Mark dedicó una mirada borrosa al comité y resopló en silencio para sus adentros.

– Mark nos brinda una muestra convincente de esas mismas características inglesas que acabo de describir -comentó Martha.

– Bueno, ¿por qué no? -dijo Mark, entre bufidos-. Al fin y al cabo, soy inglés.

– Al grano -dijo Sir Jack-. Puede o puede que no haya aquí un problema. Vamos a resolverlo, de todas formas.

Emprendieron la tarea. Se trataba, sobre todo, de enfoque y de percepción. Ya habían establecido que la agricultura estaría representada por dioramas verídicos, claramente visibles para el tráfico, ya fuese un taxi de Londres, un autobús de dos pisos o un carruaje de dos ruedas. Pastores repantigados debajo de árboles orientados en dirección del viento apuntarían con sus cayados y silbarían en falsetto a antiguos perros ingleses para que congregaran a los rebaños; rústicos con blusones y horquetas de madera aventarían heno sobre almiares esculpidos en forma de animales; guardabosques detendrían a cazadores furtivos en el exterior de un cottage de Morland y les pondrían en los cepos junto al pozo de los deseos. Lo único que hacía falta era dar un salto conceptual desde el estatuto decorativo a las posibilidades efectivas. Al pastor repantigado le encontrarían más tarde en el Old Bull and Bush, acompañando jovialmente al guardabosques que tocaba la gaita a través de un surtido de auténticas trovas campestres, algunas seleccionadas por Cecil Sharp y Percy Grainger, y otras escritas medio siglo atrás por Donovan.
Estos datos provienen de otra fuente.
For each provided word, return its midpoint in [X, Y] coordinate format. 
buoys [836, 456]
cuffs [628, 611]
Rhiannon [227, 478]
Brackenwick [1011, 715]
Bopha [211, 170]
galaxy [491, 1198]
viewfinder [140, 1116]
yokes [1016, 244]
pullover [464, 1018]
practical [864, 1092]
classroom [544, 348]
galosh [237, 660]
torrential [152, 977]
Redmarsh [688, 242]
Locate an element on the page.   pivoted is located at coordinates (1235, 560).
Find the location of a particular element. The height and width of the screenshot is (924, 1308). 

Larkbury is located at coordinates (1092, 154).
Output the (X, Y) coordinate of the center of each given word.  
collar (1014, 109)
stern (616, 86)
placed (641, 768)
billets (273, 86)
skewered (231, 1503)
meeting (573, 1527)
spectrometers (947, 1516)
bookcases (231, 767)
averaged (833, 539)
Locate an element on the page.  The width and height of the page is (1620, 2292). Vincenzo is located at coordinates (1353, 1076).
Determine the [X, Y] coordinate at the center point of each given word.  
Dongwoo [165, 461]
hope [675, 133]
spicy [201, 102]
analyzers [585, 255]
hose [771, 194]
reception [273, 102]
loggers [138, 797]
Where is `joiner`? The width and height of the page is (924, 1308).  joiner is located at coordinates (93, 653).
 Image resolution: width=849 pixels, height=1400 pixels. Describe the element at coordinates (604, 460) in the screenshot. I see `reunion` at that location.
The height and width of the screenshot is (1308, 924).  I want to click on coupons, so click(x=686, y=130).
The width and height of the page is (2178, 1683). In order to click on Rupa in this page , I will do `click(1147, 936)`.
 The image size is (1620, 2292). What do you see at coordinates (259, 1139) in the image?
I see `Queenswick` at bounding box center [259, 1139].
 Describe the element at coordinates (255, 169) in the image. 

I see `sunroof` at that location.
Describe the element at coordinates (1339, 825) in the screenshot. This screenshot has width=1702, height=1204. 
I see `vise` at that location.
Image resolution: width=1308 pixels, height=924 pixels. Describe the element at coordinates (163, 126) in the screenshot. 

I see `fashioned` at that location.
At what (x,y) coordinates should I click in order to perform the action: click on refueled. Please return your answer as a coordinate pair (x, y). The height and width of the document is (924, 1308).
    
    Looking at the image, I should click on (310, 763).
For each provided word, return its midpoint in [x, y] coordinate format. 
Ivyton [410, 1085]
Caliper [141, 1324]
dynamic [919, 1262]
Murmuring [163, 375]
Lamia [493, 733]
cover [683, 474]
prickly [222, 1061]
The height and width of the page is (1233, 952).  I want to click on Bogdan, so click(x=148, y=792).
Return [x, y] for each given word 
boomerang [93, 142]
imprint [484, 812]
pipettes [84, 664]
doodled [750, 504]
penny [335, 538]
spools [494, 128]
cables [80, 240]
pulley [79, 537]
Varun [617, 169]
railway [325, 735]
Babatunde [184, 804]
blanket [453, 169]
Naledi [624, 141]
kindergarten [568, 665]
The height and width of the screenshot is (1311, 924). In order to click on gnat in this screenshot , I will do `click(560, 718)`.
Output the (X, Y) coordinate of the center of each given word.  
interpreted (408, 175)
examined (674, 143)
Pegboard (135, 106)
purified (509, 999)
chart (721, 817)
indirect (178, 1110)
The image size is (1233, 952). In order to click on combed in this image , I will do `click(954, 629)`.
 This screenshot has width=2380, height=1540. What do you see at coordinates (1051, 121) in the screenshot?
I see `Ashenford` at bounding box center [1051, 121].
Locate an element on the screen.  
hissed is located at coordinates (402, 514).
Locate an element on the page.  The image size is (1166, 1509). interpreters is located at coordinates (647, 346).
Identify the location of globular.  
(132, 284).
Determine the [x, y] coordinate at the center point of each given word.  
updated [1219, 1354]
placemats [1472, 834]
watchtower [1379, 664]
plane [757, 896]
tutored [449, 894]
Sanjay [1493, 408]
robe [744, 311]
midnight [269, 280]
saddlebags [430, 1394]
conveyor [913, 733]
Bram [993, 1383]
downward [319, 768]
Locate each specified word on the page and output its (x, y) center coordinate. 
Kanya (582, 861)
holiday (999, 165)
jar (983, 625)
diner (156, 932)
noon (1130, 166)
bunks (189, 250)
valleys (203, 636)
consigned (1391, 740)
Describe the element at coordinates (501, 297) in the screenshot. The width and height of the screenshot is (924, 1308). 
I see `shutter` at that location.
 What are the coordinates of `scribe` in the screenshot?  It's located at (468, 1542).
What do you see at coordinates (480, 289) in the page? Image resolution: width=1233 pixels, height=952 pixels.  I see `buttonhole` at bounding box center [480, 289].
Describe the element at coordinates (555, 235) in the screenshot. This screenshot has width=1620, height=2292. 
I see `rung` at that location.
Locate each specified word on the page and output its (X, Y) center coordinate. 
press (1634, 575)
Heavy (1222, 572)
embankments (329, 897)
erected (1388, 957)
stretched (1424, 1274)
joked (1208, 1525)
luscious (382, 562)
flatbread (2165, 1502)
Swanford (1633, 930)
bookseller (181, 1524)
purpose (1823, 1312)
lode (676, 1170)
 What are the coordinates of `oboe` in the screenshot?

Los aldeanos que hacinaban heno abandonarían su torneo de bolos para hacer sugerencias gastronómicas, el cazador furtivo explicaría sus artimañas y entonces el viejo Meg, en cuclillas sobre el murete de la chimenea, posaría la pipa de arcilla y vertería la sabiduría ancestral. Decidieron que era cosa de poner en primer plano el telón de fondo. Cuestión de técnica, más bien.

– Por otra parte -dijo Mark.

– Sí, Marco. ¿Se nos avecina algún otro arranque antipatriótico?

– No. Quizá sí. Parece que hoy estoy tomando el relevo de Martha. Es sólo que… ¿no les parece que habría que tener cuidado con el síndrome del camarero californiano?

– Ilustre a una mente pueblerina -dijo Sir Jack.

– Es lo del fulano que en lugar de apuntar en un cuaderno lo que quieres comer y cierra el puto pico -dijo Mark, con virulencia-, se sienta en la silla de al lado y te habla del modo pacífico con que cascan las avellanas y pretende que le hables de tus alergias.

Sir Jack simuló asombro.

– Marco, ¿es una experiencia que le ocurre a menudo? ¿Elige bien los restaurantes? Confieso que mis vivencias son tan limitadas que todavía no he conocido a ningún camarero que me interrogue sobre mis alergias.